È un fatto che il vertice del G7 in Canada si sia chiuso senza una dichiarazione congiunta sull’Ucraina, secondo i media a causa dell’opposizione del presidente Usa. E prima di lasciare in anticipo la riunione – cosa che ha fatto saltare un incontro in programma con il presidente ucraino Volodymyr Zelensky – l’inquilino della Casa Bianca ha messo in chiaro che non intende per il momento adottare nuove sanzioni nei confronti della Russia.

Putin si sarebbe offerto ancora una volta di mediare tra le parti in conflitto. Offerta però rispedita al mittente da Trump.

Putin si sarebbe offerto ancora una volta di mediare tra le parti in conflitto. Offerta però rispedita al mittente da Trump. “Io gli ho detto: ‘Fammi un favore. Media le tue cose. Vladimir, prima mediamo sulla Russia. Potrai preoccuparti di questo più tardi’”, ha detto Donald.

In un’intervista concessa alla Cnn, intanto, il direttore generale dell’Agenzia internazionale per l’energia atomica (Aiea), Rafael Grossi, ha dichiarato che l’agenzia “non ha prove” che dimostrino che l’Iran sia impegnato in uno “sforzo sistematico” per dotarsi di armi nucleari.

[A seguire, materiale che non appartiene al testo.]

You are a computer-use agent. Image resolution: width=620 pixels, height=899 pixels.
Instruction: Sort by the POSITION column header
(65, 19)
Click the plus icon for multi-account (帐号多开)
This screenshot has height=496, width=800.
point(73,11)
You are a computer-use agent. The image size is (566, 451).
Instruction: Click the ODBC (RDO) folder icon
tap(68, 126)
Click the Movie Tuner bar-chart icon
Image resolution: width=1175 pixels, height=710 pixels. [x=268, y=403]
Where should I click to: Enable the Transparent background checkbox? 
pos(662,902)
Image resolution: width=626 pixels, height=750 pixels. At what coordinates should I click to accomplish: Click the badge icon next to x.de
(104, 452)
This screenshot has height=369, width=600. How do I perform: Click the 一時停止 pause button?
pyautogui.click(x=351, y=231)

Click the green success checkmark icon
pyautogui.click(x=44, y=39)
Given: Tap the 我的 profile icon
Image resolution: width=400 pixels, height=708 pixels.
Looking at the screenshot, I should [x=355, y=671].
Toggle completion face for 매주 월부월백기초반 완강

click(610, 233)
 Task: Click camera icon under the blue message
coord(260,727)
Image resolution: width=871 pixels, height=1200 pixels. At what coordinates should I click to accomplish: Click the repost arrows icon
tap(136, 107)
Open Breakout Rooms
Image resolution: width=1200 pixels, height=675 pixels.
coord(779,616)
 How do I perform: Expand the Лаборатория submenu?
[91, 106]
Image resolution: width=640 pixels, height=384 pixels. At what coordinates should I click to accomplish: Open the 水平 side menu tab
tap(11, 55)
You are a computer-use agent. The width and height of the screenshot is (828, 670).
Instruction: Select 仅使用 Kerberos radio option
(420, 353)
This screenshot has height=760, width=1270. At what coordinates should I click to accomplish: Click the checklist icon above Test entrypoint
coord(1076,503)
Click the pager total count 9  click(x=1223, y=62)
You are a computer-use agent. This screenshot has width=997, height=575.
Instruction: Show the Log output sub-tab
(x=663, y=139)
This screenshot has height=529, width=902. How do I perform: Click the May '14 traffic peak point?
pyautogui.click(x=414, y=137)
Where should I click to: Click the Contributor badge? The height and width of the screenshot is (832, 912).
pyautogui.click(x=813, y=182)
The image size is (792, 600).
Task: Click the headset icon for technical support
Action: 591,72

L’Aiea non ha le prove che l’Iran si stia dotando dell’atomica

“E’ uno scoop che dovrebbe aprire tutti i giornali online e tutti i telegiornali, e che invece è passata sotto silenzio perché smentisce clamorosamente la propaganda che in queste ore sostiene l’attacco di Israele all’Iran. Il direttore generale dell’Aiea ha dichiarato che non c’è nessuna prova che l’Iran si stia dotando di un’arma nucleare. La stessa cosa che sostiene la Cia e tutta l’intelligence americana, ma l’opposto di quello che dicono Netanyahu e Trump per giustificare la loro aggressione contro l’Iran. Nessuno vuole difendere il regime iraniano, ma è giusto difendere la verità per non rimanere imprigionati dalle bugie della propaganda”, hanno affermato i capigruppo M5S delle Commissioni Difesa di Senato e Camera, Bruno Marton e Marco Pellegrini.

Ma quanto sta succedendo tra Israele e Iran non deve far passare sotto silenzio la mattanza in corso a Gaza da parte del governo di Benyamin Netanyahu. Su cui l’Europa è completamente afona.

“Parlate come se io fossi l’unica responsabile di quello che succede a Gaza. Io non rappresento me stessa qui, io rappresento 27 Stati membri, se spettasse a me decidere personalmente io una decisione la prenderei ma non lo posso fare perché rappresento 27 Stati membri e serve l’unanimità”. Lo ha detto l’Alto rappresentante Ue Kaja Kallas, intervenendo al dibattito al Parlamento europeo sulla necessità di prendere misure contro Israele.

“Questa è la mia frustrazione e se portassi la proposta al Consiglio forse mi sentirei meglio ma so che non passerebbe e mostrerebbe la nostra divisione”, ha detto ancora.